South African prosecutors secured an arrest warrant for Jackie Selebi, the national police commissioner and president of Interpol, news reports said late on Thursday.
There were few details about the case. Persistent news reports have linked Selebi, who is also a leading figure in domestic politics, to organized crime figures. It was not clear why Selebi had not been arrested or charged.
But the warrant, which the news reports said was secured by the National Prosecuting Authority, could be linked to a larger struggle within South Africa's governing party, the African National Congress, to determine the party's political future. One week ago, South African President Thabo Mbeki suspended Vusi Pikoli, the director of the National Prosecuting Authority, citing a collapse in relations with the Justice Ministry.
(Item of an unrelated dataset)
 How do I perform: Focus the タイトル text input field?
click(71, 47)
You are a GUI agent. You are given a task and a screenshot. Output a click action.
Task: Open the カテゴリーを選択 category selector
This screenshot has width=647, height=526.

On Thursday, Mbeki's rivals questioned whether that suspension had been prompted by a decision by prosecutors to charge Selebi, a political ally of Mbeki and a veteran of South Africa's liberation struggle.
In interviews late on Thursday, neither the South African Police Service nor the National Prosecuting Authority would confirm or deny the warrant's existence. The warrant was reported by SABC, a public broadcaster, and by the Mail & Guardian, a weekly newspaper that has aggressively reported on Selebi's activities.
Selebi's shadow in both politics and scandal has loomed large since September 2005, when a South African billionaire mining magnate and political benefactor, Brett Kebble, was fatally shot while driving in a Johannesburg suburb, in what may have been an assassination.
Investigators quickly charged a man suspected of being a drug kingpin, Glenn Agliotti, in connection with the murder, only to find that he was a close friend of Selebi. In fact, cellphone records indicated that Agliotti called Selebi from near the scene of Kebble's murder shortly after the shooting.